Fecho os olhos para segurar as lágrimas de desespero, me sinto no
meio de uma tempestade e para piorar eu sou o vendaval, perdida e confusa
sem saber em qual direção ir. Tenho medo de confiar nas palavras de
Jonathan e depois me ferir, me estilhaçar.
— Jura juradinho de mindinho?
— Sim, eu juro juradinho de mindinho e o que mais for, Mel.
— Tá bom!
— Melissa Tulipa, eu não sabia que precisava viver até encontrar
você e a sua mãe, vocês são as flores que florescem no inverno, são o meu
jardim da salvação, são o meu vivaz — declara.
— Isso significa que vai ficar!
— Sim, Mel.
Não aguentando mais ouvir nada vou para o meu quarto, me tranco
nele e me deito na cama, repassando tudo incansavelmente na minha
memória. Meu pulso está acelerado, suas promessas martelam dentro de
mim como um martelo batendo em um prego com força.

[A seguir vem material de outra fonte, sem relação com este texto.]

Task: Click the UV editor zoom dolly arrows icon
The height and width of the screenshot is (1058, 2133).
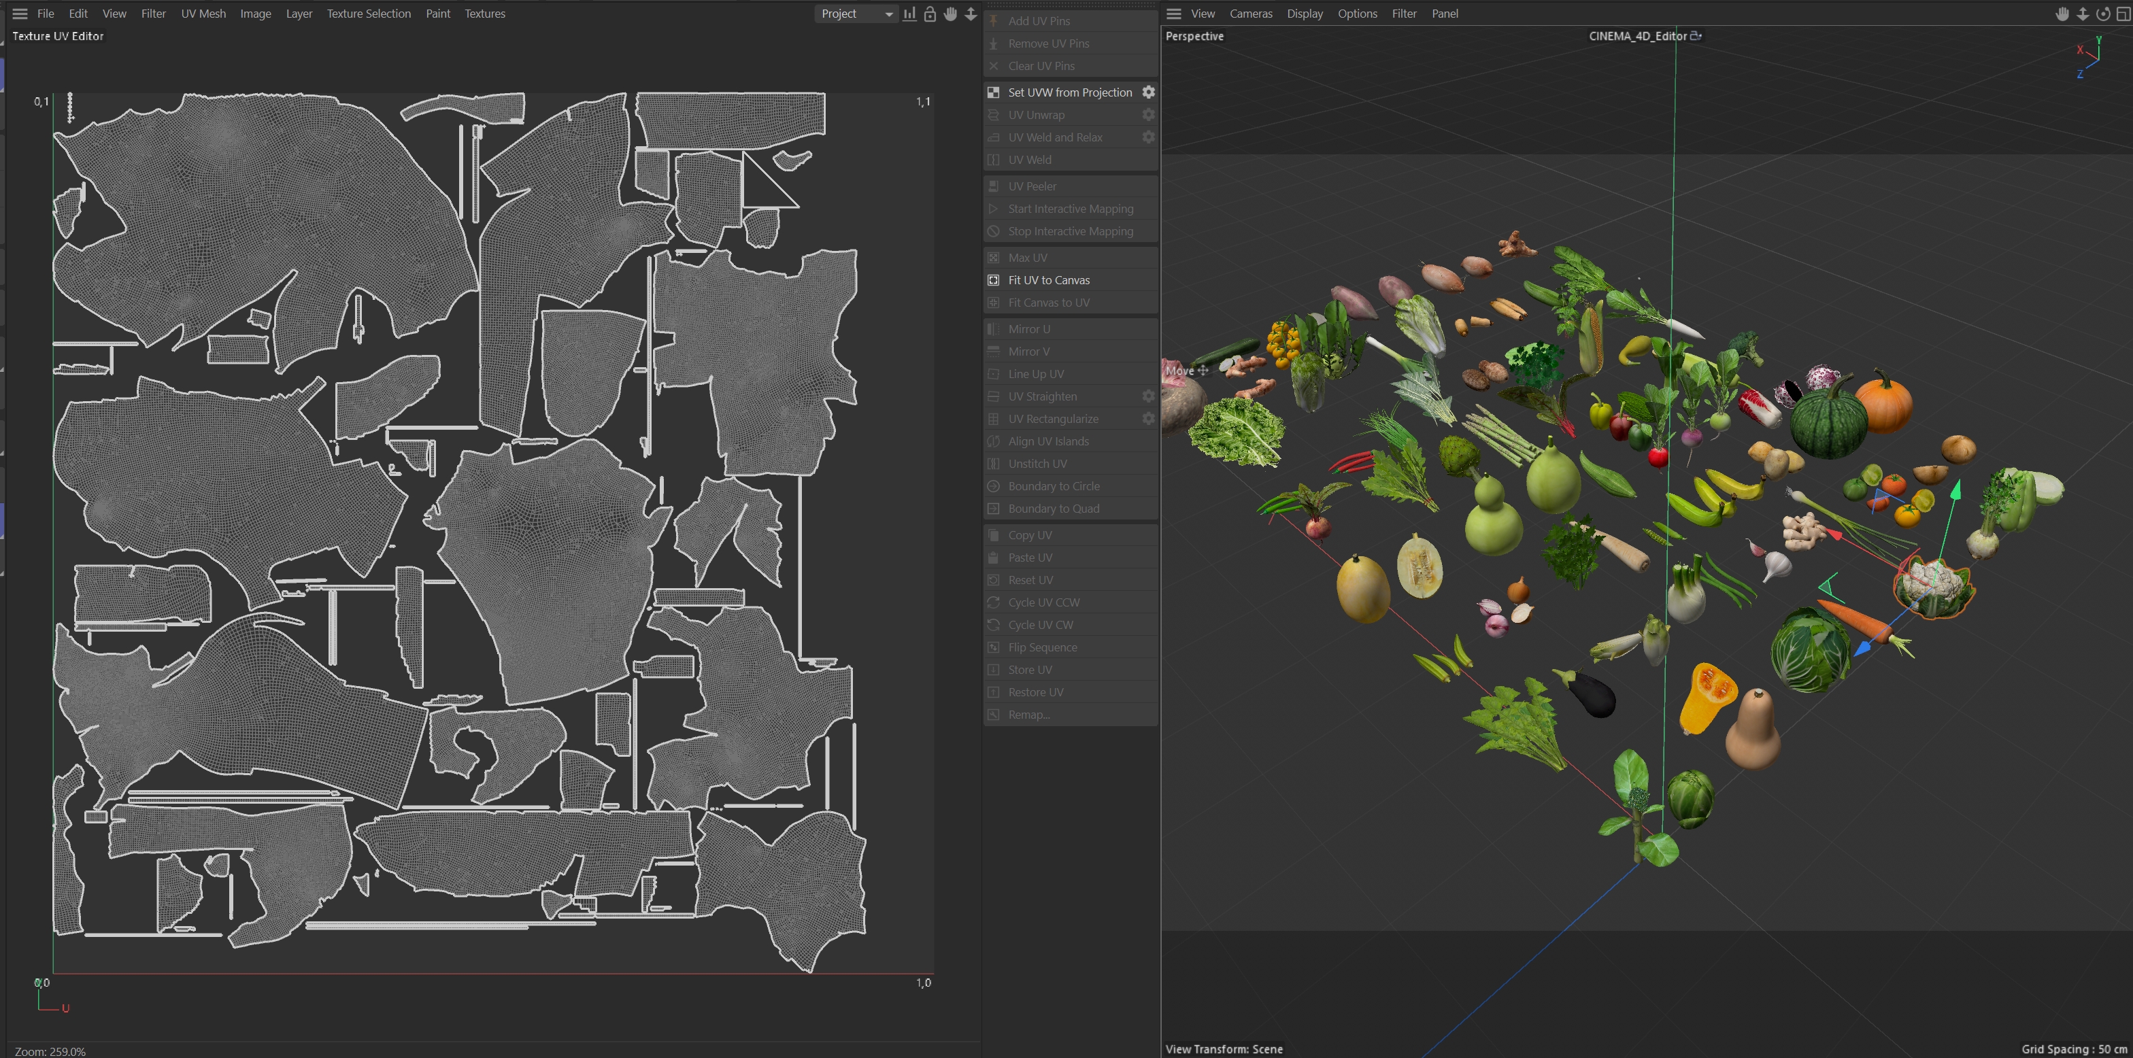Action: (x=970, y=13)
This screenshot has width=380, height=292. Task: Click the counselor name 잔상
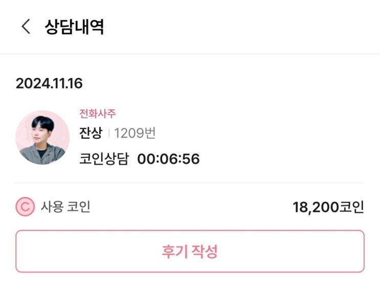point(91,133)
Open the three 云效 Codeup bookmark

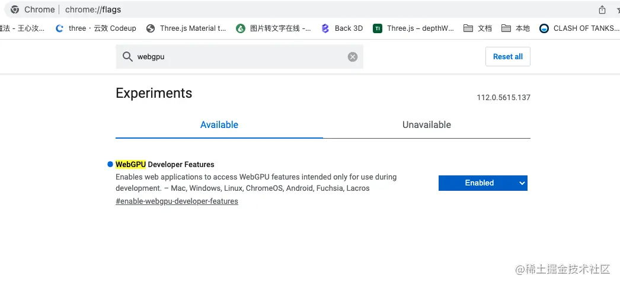click(95, 28)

Fico alguns minutos ali deitada, reúno toda a minha coragem para
descer e o encarar depois de tudo que disse a minha filha. Eu não queria me
apaixonar por Jonathan Torassi, mas o jeito que cuida de Melissa me
desmontou, e sem querer estou me vendo em puro declínio.
Desço as escadas devagar, dando um passo de cada vez, sem pressa,
tentando ser indiferente, brigo com minhas bochechas que já estão ficando
quentes, aperto as mãos algumas vezes, pareço uma adolescente de quinze
anos no seu primeiro encontro.
Encontro-o sentado no sofá, confortável com uma garrafinha de
água com gás na mão. Sento-me na outra ponta, longe o suficiente.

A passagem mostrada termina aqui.